VMware Cloud Community
VirtuvianMan
Contributor
Contributor

How are Health, Capacity & Workload calculated?

Dear All,

Downloading vCOPS (Standard)- Check

Importing OVF and configuring- Check

Integrating to the vCenter - Check

Browsing in IE through the VM's IP- Check

Admiring the green icons and the clour legends- Check

Degrading Memory size (for an instance) of a VM and saw it reflecting in vCops- Check

Trying to understand the numbers there- *Confused Face*

Going through Google and PPTs over n over- Check

Hence I thought I'll question my fellow-beings to find how to understand simply the Health, Capacity and Workload in numbers. I know it's a vague question, but trying to get your responses and questions that I could answer if u have any. How is the health of the VM defined? For business reasons, one host's VM CPU can be 2, while other's can be 4. How and where do I define these? How to arrive upon a DESIRED number for Health, Capacity & Workload?

Your two cents , please.

Thanks,

J

Reply
0 Kudos
2 Replies
admin
Immortal
Immortal

Hi, here is some info:

Health - answers the question "how is my system doing right now?" Health  identifies the current problems in the system or issues that need to be  resolved immediately to avoid problems. Thus health is the first  high-level indicator you should look at, to see if your system needs  immediate attention. Health is based on the three sub badges - Workload, Anomalies, Faults. If the health of a host drops from, for example 98% to 45%, you should go down one levev and check what is the problem - there may be some anomalies, some faults or high workload (insufficient Memory, CPU, disk or network bandwidth). From there you can discover some problem of your environment and fix them.

Workload - Workload measures how hard an object is working. Specifically it is  defined as demand divided by effective capacity. As workload approaches  (and exceeds) 100%, there is a high likelihood of performance problems.
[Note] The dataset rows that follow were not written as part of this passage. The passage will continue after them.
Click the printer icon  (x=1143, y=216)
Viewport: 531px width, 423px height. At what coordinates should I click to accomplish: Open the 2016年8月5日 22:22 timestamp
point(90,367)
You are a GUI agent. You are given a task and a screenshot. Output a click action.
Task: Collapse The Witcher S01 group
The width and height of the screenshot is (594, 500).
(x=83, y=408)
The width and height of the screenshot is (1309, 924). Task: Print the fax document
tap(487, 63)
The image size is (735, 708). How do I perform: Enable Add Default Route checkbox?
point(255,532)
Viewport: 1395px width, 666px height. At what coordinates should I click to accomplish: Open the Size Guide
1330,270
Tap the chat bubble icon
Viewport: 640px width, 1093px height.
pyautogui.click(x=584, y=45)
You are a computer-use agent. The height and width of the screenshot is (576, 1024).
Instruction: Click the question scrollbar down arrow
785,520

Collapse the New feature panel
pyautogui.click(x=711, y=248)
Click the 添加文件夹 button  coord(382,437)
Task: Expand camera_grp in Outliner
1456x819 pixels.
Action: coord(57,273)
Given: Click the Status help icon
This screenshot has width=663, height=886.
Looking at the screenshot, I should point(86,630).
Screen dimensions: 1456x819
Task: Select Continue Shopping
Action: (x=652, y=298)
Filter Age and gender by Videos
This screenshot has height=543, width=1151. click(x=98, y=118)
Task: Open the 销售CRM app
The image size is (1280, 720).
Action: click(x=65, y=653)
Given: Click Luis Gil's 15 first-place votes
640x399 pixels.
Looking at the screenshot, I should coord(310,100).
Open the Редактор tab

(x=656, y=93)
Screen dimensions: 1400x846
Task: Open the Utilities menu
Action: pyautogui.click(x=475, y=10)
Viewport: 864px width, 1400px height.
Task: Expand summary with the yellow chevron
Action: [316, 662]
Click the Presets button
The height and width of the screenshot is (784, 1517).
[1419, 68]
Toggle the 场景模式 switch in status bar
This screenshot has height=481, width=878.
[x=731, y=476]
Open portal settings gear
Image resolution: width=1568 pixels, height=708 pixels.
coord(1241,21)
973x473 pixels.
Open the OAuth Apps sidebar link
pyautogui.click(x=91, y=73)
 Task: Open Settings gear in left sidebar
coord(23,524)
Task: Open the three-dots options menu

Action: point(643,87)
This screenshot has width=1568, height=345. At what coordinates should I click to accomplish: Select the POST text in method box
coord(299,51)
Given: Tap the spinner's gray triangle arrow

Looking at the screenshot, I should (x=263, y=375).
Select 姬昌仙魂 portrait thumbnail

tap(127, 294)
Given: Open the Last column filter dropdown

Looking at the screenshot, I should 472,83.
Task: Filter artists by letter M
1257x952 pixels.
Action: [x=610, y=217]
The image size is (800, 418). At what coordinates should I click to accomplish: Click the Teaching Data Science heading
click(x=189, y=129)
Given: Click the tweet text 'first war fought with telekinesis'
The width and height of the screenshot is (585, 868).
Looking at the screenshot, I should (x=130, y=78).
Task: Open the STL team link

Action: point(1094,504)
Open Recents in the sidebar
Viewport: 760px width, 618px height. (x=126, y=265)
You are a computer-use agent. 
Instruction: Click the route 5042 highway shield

Anomalies - Anomalies measures how abnormal the behavior of the object is, based on  its stats data. Anomalies is the number of stats that are outside of  their "normal", trended ranges, based on historical data. A high number  of anomalies is usually an indication of a problem (or at least  something the user will want to pay attention to). Anomalies and  workload differ in that workload is computing an absolute measurement of  how hard an object is working while anomalies is computing how  different from normal it's working. Both are very useful when searching  for and troubleshooting performance problems.

Faults - Faults measures the degree of faults or problems the object is  experiencing by using specific knowledge of events and properties.   Issues identified here would include loss of redundancy in NICs or HBAs,  memory checksum errors, HA failover problems, etc.  These  are included in health since they require an immediate resolution, while  items in risk may not be immediate (but nevertheless should eventually  be fixed).

Hope this gives you better understanding of these badges. If you have more questions, feel free to ask here.

Reply
0 Kudos
admin
Immortal
Immortal

And some more for Risk:

Risk - Risk answers the question "are there future  risks to my system?" Risk  identifies potential future problems that  could eventually hurt the  performance of the system. Risk does not  necessarily imply any current  problems, only that there are issues the  user needs to focus on some  time soon (but not necessarily  immediately). Risk breaks down into three  sub-badges:

Time Remaining -  Time Remaining measures how much time is remaining before each resource   type of the object reaches its capacity (e.g. cpu usage or disk i/o).   This gives the user how much time they have before they'll need to   provision more physical or virtual resources or possibly do some   load-balancing.

Capacity Remaining - Capacity Remaining measures how many more VMs can be placed on the  object before the object reaches its capacity. Capacity remaining and  time remaining are two sides of the same coin. However, they give  slightly different perspectives.

Stress - Stress measures long-term or chronic workload. While workload shows an  instantaneous value, stress looks over a longer period of time. Stress  tells the user whether they have VMs or hosts that are under-sized or  have too many VMs (in the case of hosts). Stress does not imply a  current performance problem, but it will cause performance problems over  time.

Reply
0 Kudos